第21話 通過儀礼_10 第二衛星都市へ
トロッコを進めていくと前方からサーチライトを照射された。
破裂音と共にトロッコの正面に金属が衝突して跳弾する。
「まさか」
正面は光と闇しか見えず、直撃こそないが何発も相手の玉が跳弾した。
「殺す気はない、みたいだね」
「それは」
フィレトは少し焦っているようだが、デフォルトは何も言わなかった。
「戻る?」
「ええ」
フィレトが同意したので急ブレーキをかける。
時速凡そ3,40kmだったトロッコは急制動で停止した。
直ぐに白い装甲歩兵が迫ってくる。
「反転、と」
今来たレールを逆走し始めるトロッコ。
徒歩では追いつけない。
辺りが一瞬真っ白になる。
閃光弾らしいが背中に浴びてもそれほど効果は無い。
遠くなって行く敵陣。
「どうする?」
「その辺で停めて下さい」。
******* *******
「白いもの恐怖症に成りそうだな」
外は小雪がチラついていた。
最後にデフォルトがハッチを閉める。
「アジトには行けるのかな?」
「多分」
フィレトは拳大の機械を出して操作し始める。
「GPS?」
「ええ、位置情報を出してます」
周囲は只の荒野。
拳大以下の石がゴロゴロし、所々に高さ50~100cmの草が生えている。土の色は概ね灰色で、コヨーテとか、ハイエナとか、野生の狼とか、場合によっては蛇とかが居そうだった。
フィレトは機械の応答を待っていたが、
「どう」
「……」
無反応な機械に沈黙してしまった。
「目的地ってあれ?」
雲に覆われて太陽の位置も不明なので方角は判り辛いが、凡そ北の方向に遺跡と思わしき、都市の、残骸かも知れない、が蝋人形のような存在感で灰色に広がっていた。
「ええ。第二衛星都市です」
トロッコの方向と一致するかどうか、立体方向感覚次第ではあるのだが、恐らく線路の延長線上に第二衛星都市は有った。線路は元地下鉄だったのかもしれない。
「行かないの?」
「そうですね」
フィレトは足取り重く歩き出した。
******* *******
第二衛星都市までの距離は凡そ一時間ちょっとだった。
破れた城壁は既に境界の機能を失っているようで、崩れた部分は既に出入口として獣道のように整地されていた。

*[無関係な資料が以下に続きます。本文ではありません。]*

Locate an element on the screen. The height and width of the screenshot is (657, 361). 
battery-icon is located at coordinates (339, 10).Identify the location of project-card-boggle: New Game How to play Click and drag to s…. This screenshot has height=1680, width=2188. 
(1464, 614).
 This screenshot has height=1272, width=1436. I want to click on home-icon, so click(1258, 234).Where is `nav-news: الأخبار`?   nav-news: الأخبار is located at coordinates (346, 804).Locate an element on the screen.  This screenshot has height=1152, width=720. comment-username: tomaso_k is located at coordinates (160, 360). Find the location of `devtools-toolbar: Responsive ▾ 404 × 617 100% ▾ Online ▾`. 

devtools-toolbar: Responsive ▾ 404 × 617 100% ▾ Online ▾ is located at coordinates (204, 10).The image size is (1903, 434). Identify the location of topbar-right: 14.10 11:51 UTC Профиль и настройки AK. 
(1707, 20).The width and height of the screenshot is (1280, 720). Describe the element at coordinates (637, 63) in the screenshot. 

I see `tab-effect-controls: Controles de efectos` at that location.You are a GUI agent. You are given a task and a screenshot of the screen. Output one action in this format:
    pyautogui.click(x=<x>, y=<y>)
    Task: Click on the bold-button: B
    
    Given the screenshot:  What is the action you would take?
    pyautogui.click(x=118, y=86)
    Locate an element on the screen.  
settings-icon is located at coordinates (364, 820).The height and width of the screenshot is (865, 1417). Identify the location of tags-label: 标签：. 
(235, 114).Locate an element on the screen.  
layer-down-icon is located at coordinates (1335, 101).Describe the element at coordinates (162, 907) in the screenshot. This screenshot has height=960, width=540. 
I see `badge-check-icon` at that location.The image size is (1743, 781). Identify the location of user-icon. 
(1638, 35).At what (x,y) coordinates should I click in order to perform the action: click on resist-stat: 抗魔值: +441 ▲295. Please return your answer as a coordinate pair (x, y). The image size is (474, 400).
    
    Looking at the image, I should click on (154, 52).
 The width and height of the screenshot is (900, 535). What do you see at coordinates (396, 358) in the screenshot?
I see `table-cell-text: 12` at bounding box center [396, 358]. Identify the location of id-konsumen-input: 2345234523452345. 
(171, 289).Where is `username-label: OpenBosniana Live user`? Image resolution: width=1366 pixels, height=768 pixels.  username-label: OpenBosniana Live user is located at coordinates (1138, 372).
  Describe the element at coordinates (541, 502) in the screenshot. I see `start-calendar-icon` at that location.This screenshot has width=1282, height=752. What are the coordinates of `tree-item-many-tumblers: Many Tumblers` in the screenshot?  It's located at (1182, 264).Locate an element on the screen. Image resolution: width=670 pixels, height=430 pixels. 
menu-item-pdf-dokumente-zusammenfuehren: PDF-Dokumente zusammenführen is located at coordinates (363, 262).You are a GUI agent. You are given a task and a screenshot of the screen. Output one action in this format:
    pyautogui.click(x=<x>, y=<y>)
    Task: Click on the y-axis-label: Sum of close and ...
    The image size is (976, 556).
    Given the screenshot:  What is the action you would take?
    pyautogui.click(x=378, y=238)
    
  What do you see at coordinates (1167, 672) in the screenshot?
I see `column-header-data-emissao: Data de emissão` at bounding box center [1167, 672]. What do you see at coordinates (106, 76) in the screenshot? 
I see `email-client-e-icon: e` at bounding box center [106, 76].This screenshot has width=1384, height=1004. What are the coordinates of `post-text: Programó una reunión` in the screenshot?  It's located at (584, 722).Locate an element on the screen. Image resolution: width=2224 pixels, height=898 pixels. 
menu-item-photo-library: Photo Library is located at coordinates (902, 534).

ランドマークの塔は中央にあるようだが、途中で折れていて、凡そ十階ほどの高さしかなかった。
フィレトは廃ビルの一つに黙って進んで行くと、押し入れのようなボックスを勝手に開けた。
「今日は此処で」
「アジトへは?」
フィレトは防災グッズらしき物を床に広げた。
「通信が繋がらないので、――危険です」。
デフォルトは座って乾パンを食べ始めた。